The NCC has been invited to the G20 meeting to present their work with internet-connected products, and to provide suggestions to how cyber security can be improved, particularly in devices marketed toward kids.
– We are happy that our work has contributed to shine a light on these issues, especially at such an important arena. Our tests of connected toys and children’s smartwatches show that these products threaten both consumer rights, data protection rights, and in the worst-case scenario, could endanger children, director of digital services Finn Myrstad says.
Consumer services and products that are insufficiently secured, could also present a threat to the wider society. For example, we have seen many cases where connected consumer devices without sufficient cyber security measures are used in botnet-attacks against vital institutions or functions.

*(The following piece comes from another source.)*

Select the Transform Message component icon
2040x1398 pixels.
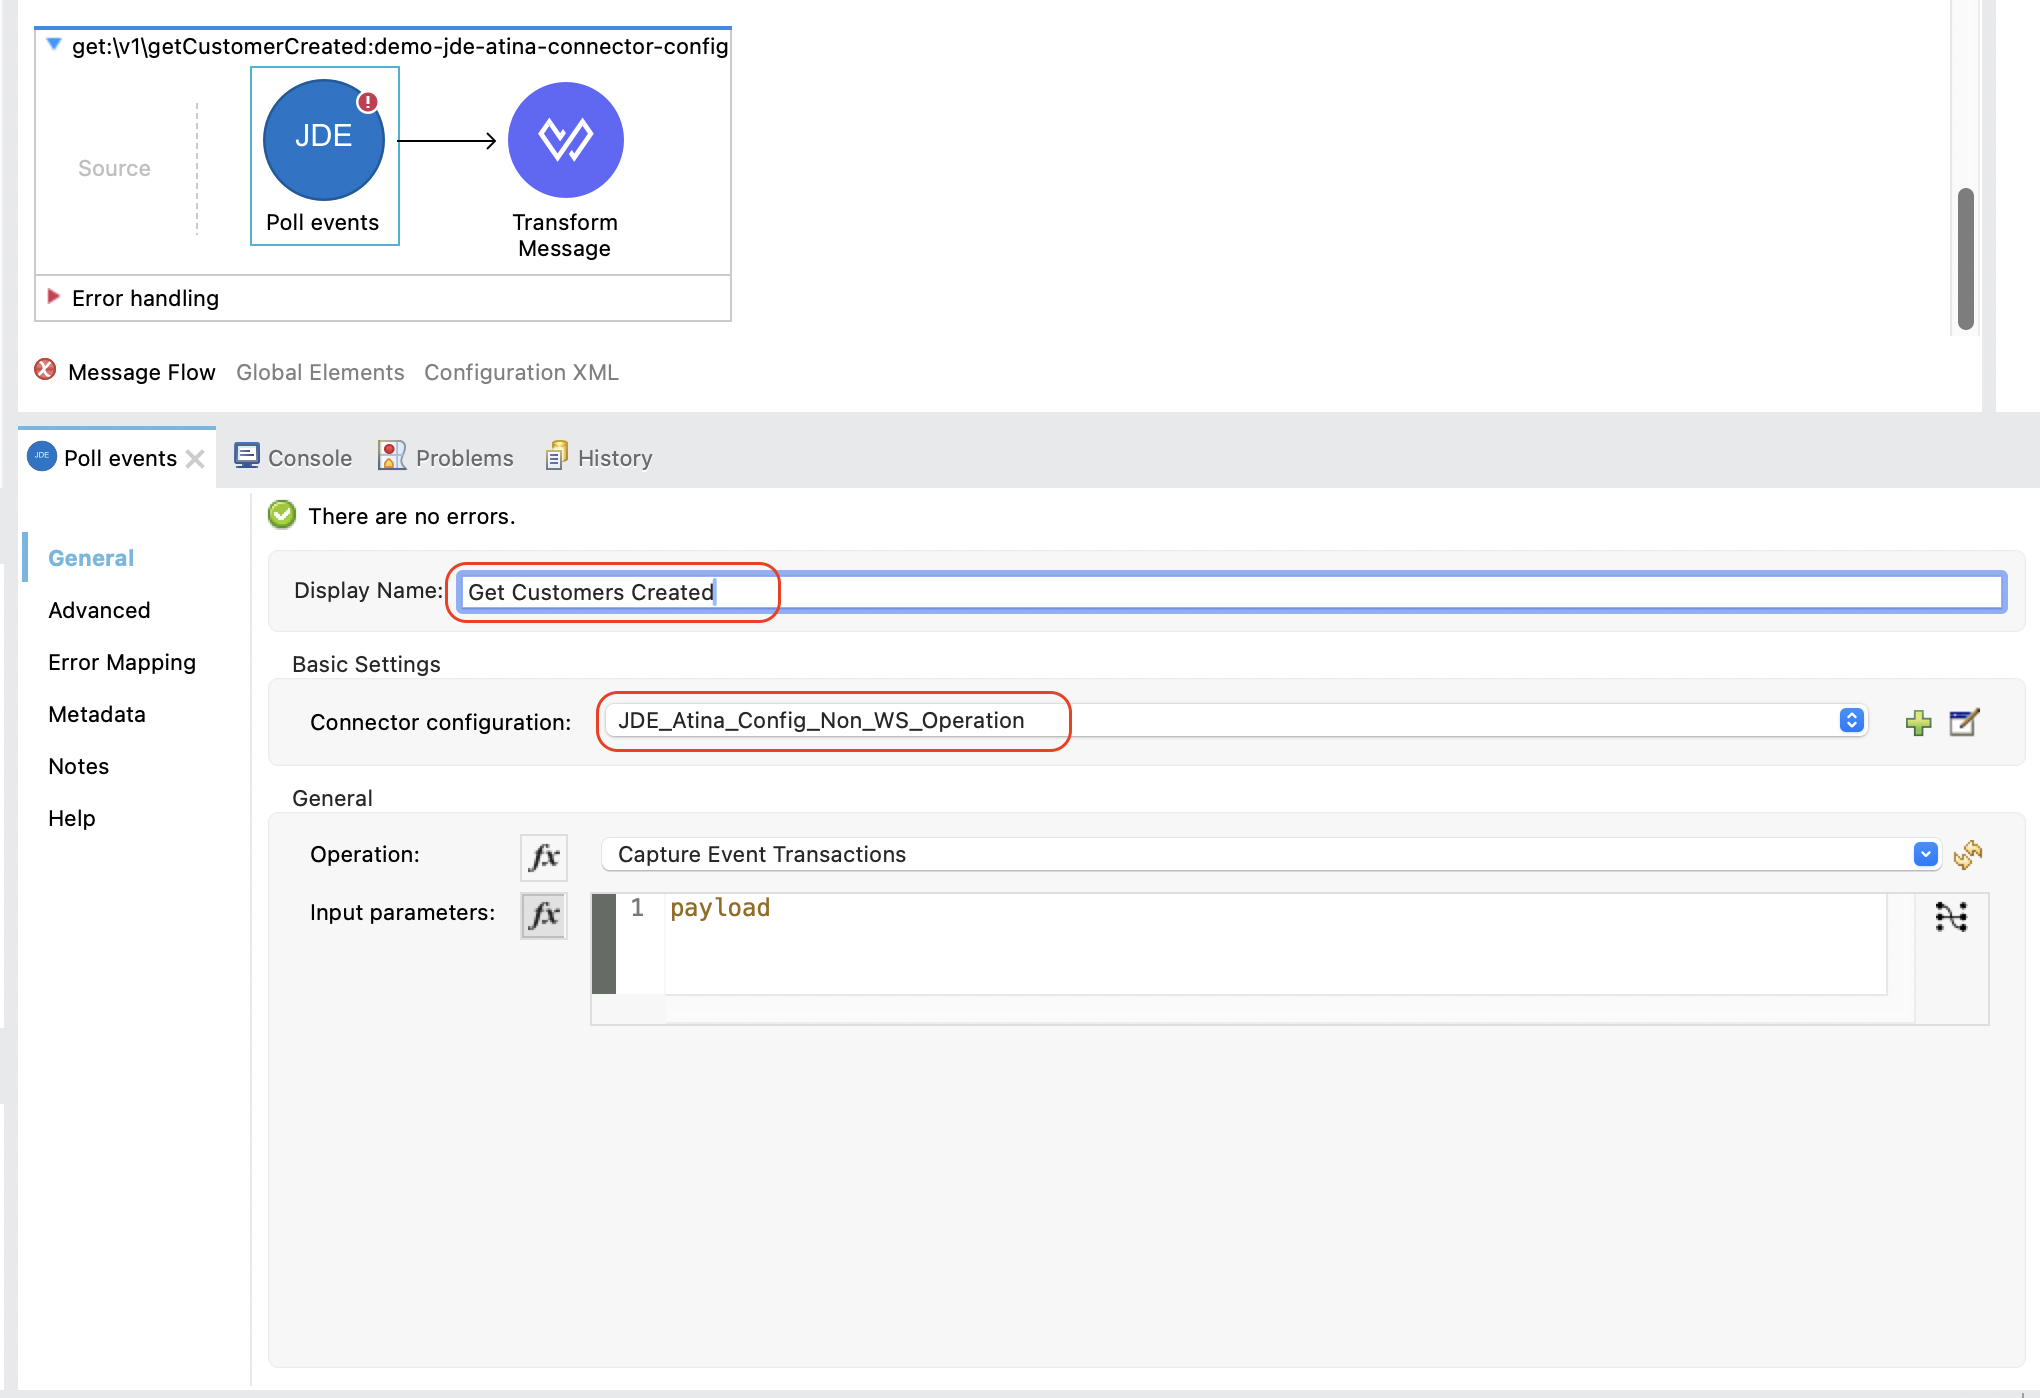point(565,140)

Five suggestions for safer products
Today, the Consumer Council presents the following suggestions:
- Industry actors have to enact standards and guidelines regarding cyber security in IoT-products.
- Mandatory minimum baseline standards for connected products.

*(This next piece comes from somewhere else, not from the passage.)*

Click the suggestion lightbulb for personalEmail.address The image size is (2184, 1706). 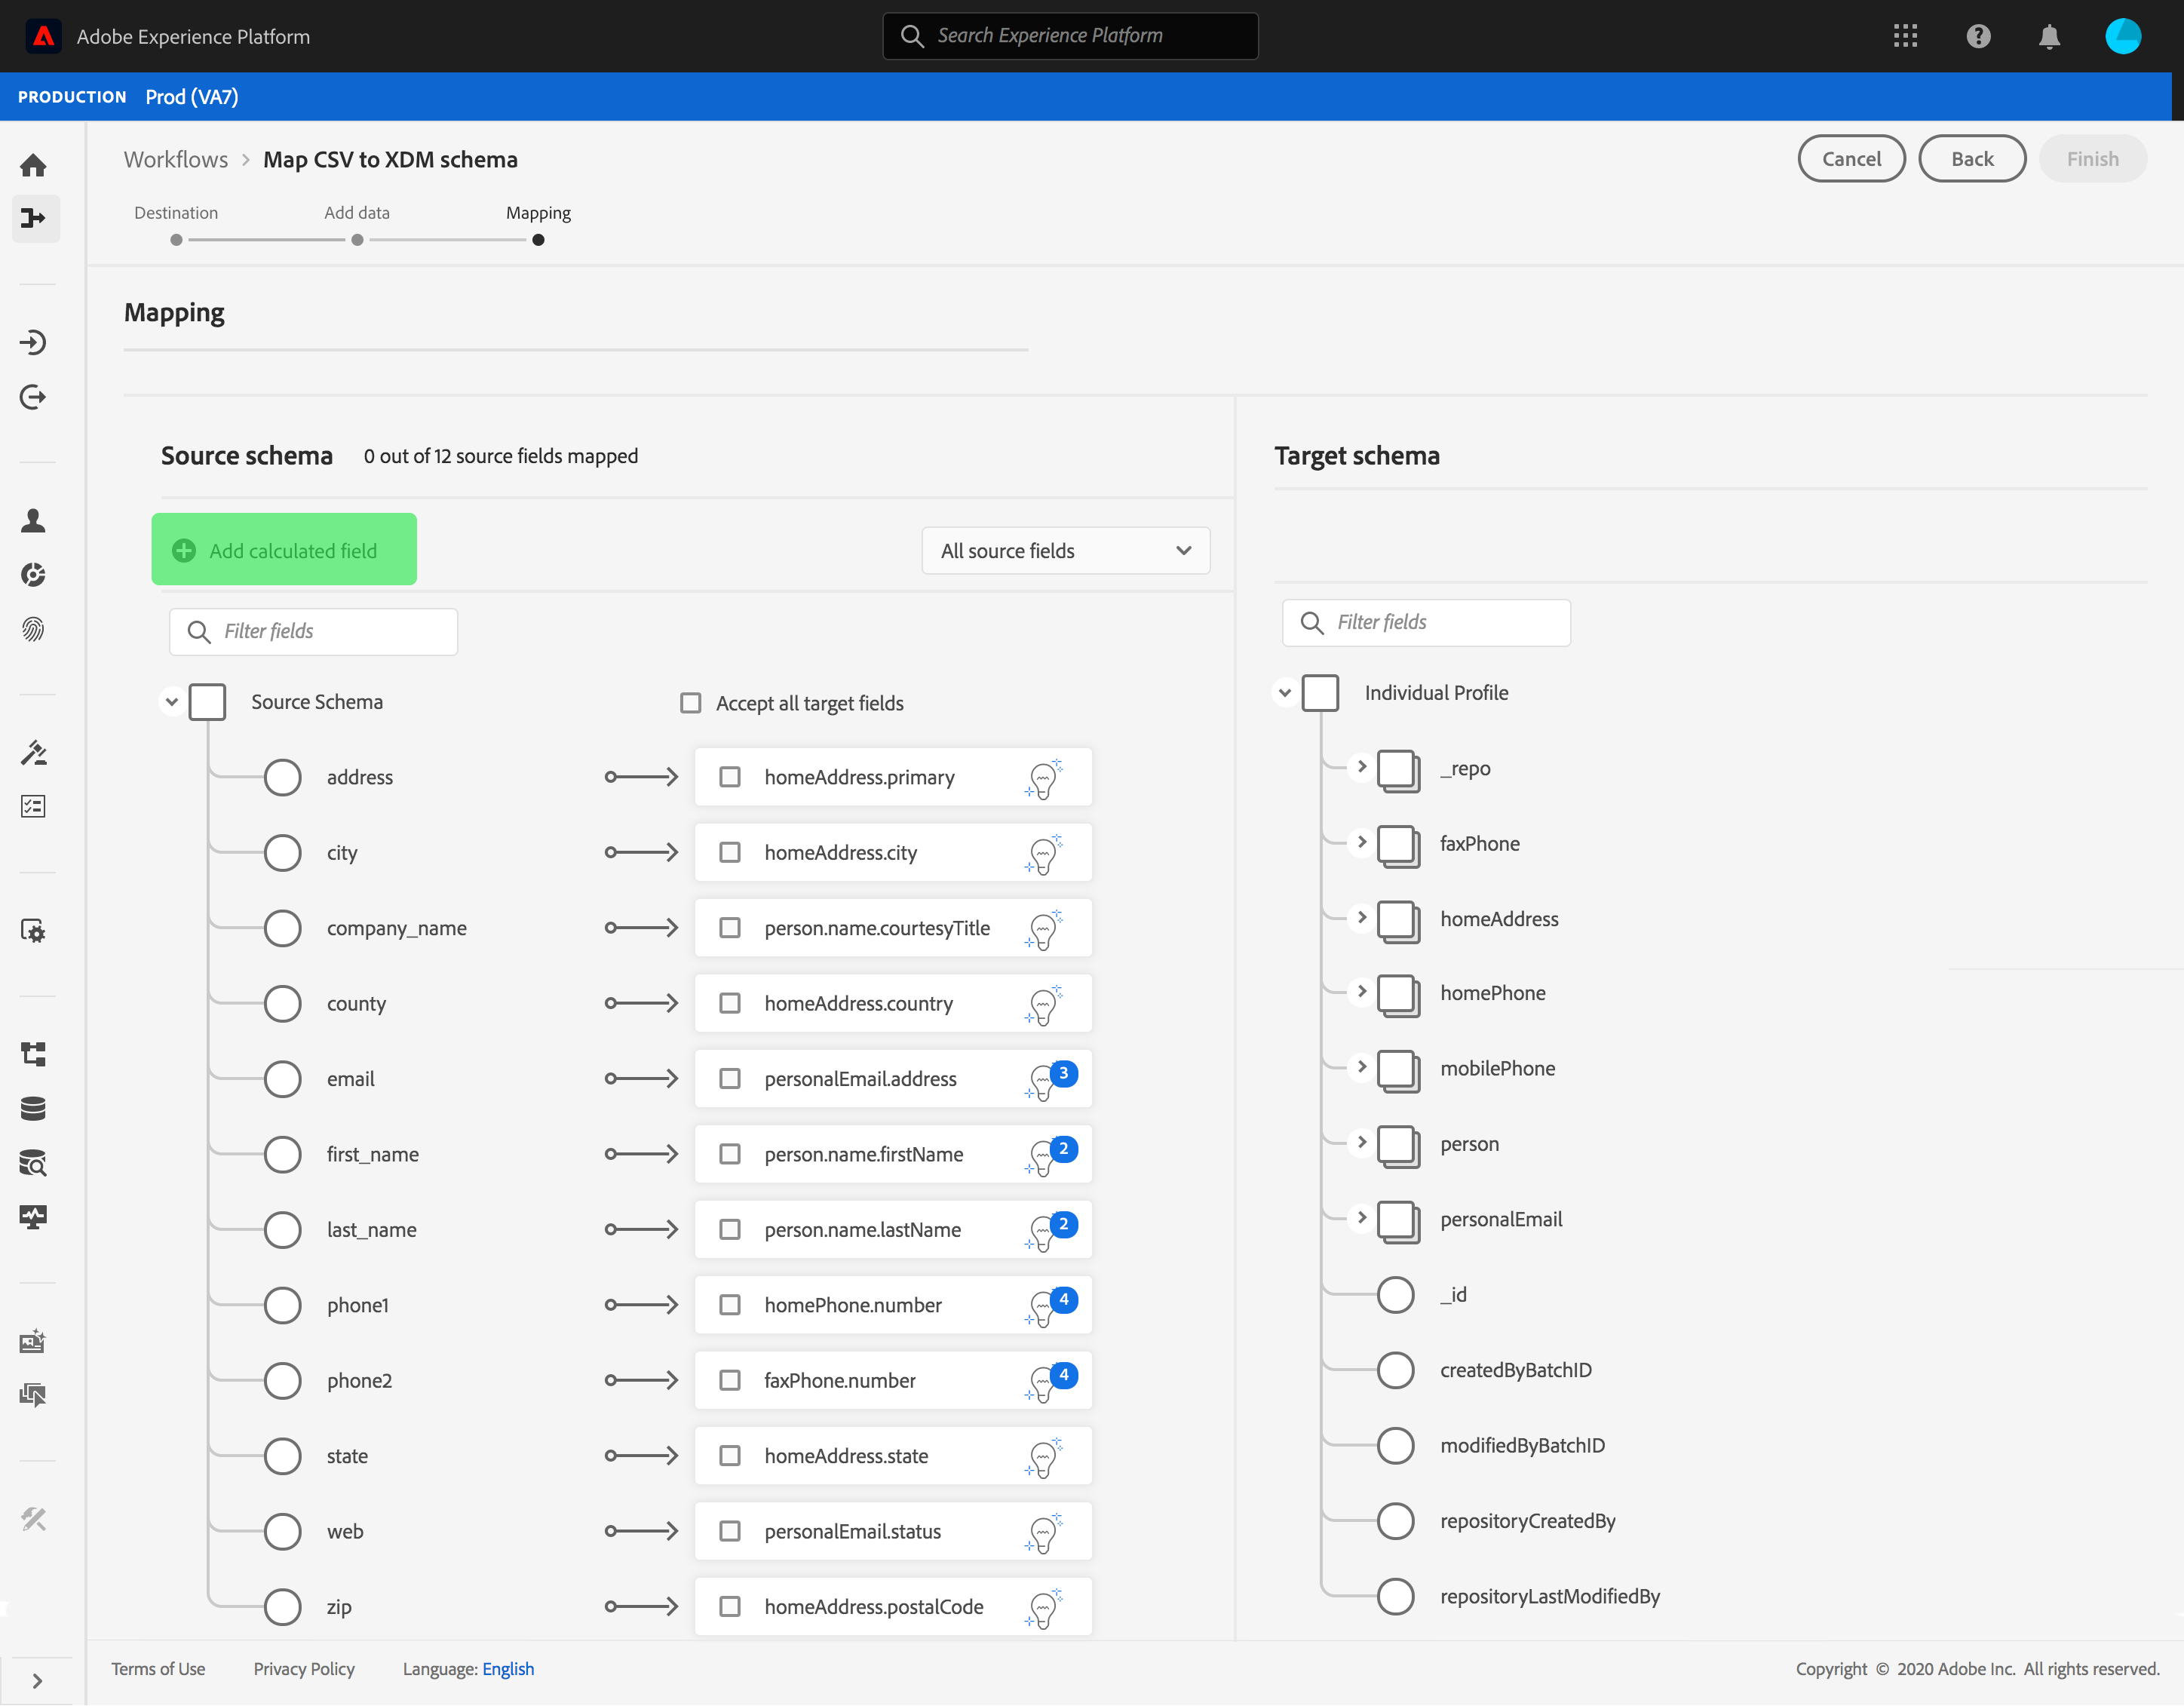coord(1043,1081)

- Mandatory certification of online products and services targeted toward consumers in particularly vulnerable situations, such as children.

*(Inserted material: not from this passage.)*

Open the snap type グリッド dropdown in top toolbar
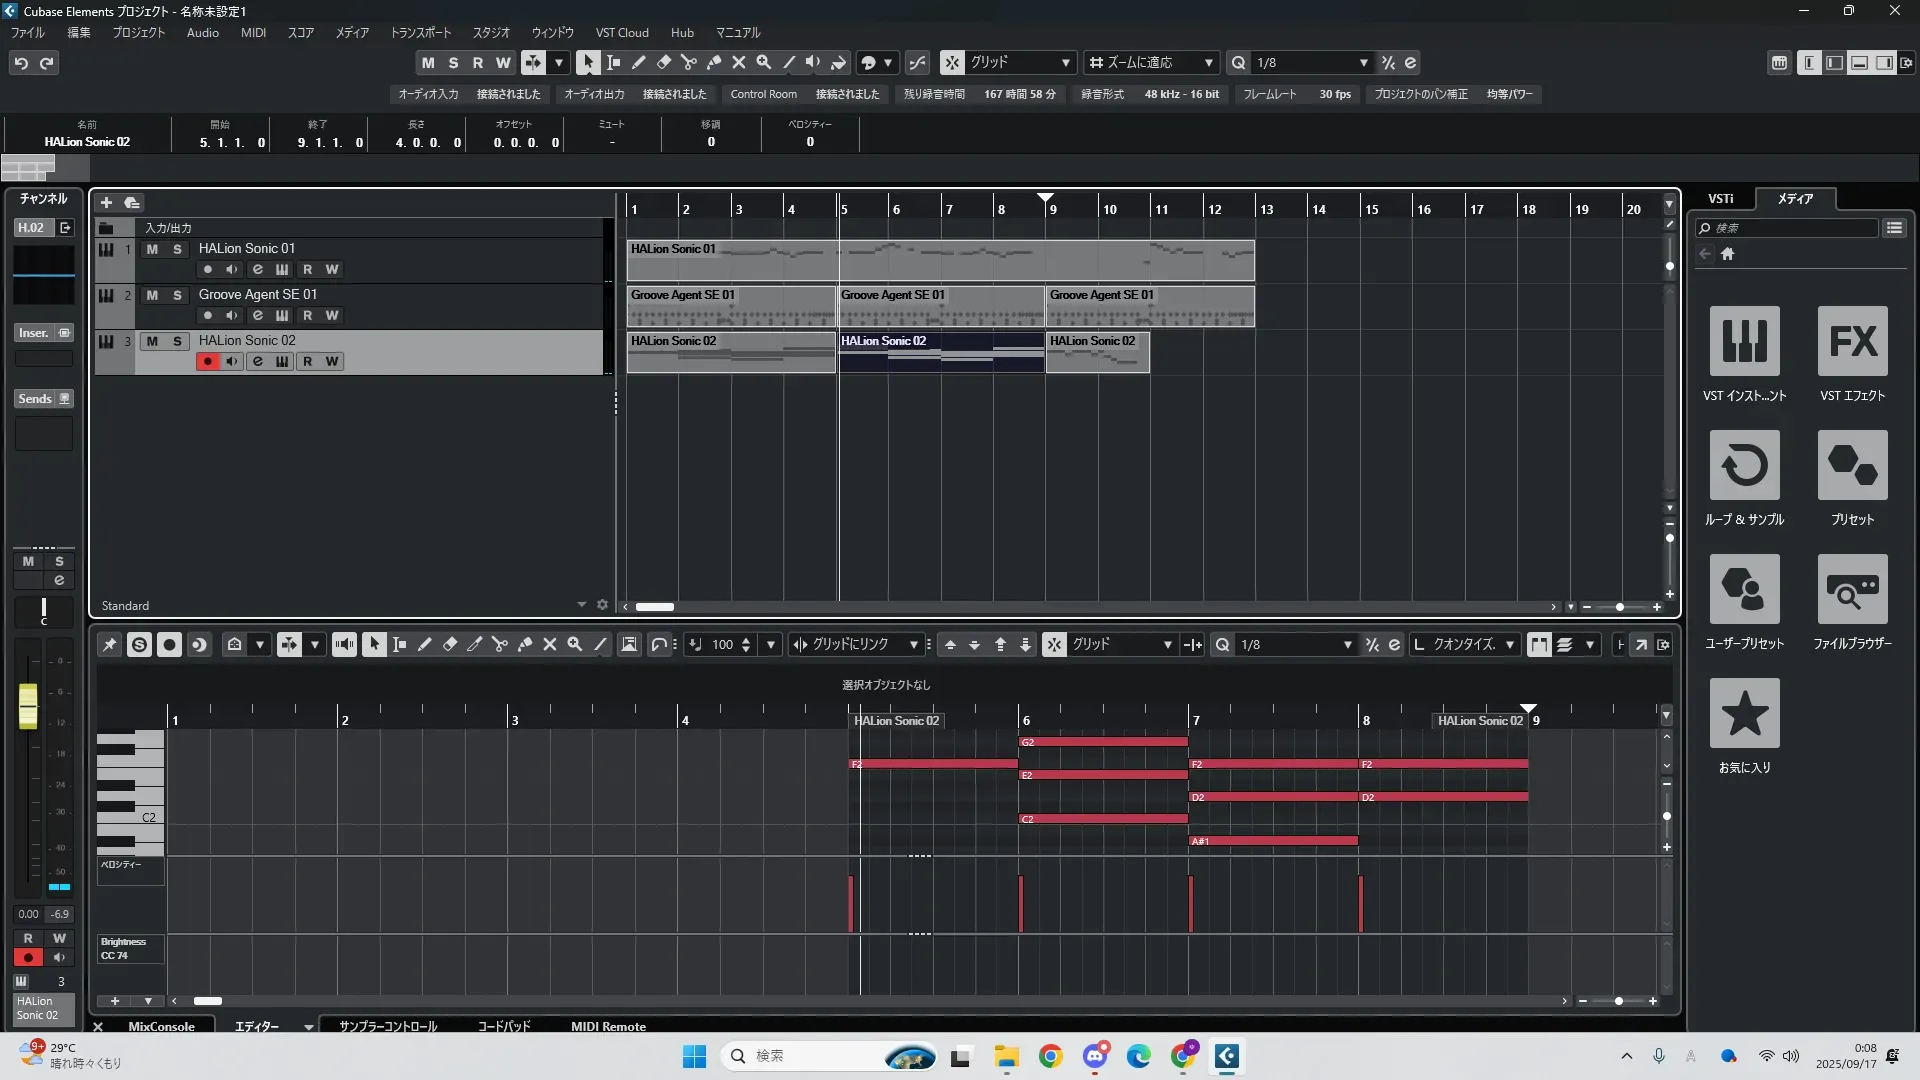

- Stronger enforcement toward connected devices and services.
- Better suited regulation and stronger consumer protection when the products do not satisfy baseline cyber security standards
– An increasing number of products are connected to the internet, and we should be able to expect a certain level of cyber security-implementation. When insecure and potentially dangerous products are filling the shelves, this is an obvious market failure, Myrstad says.
– Our experience is that many of the manufacturers and vendors do not take these issues seriously, and that they do not have the necessary knowledge or will to ensure that we are offered secure products.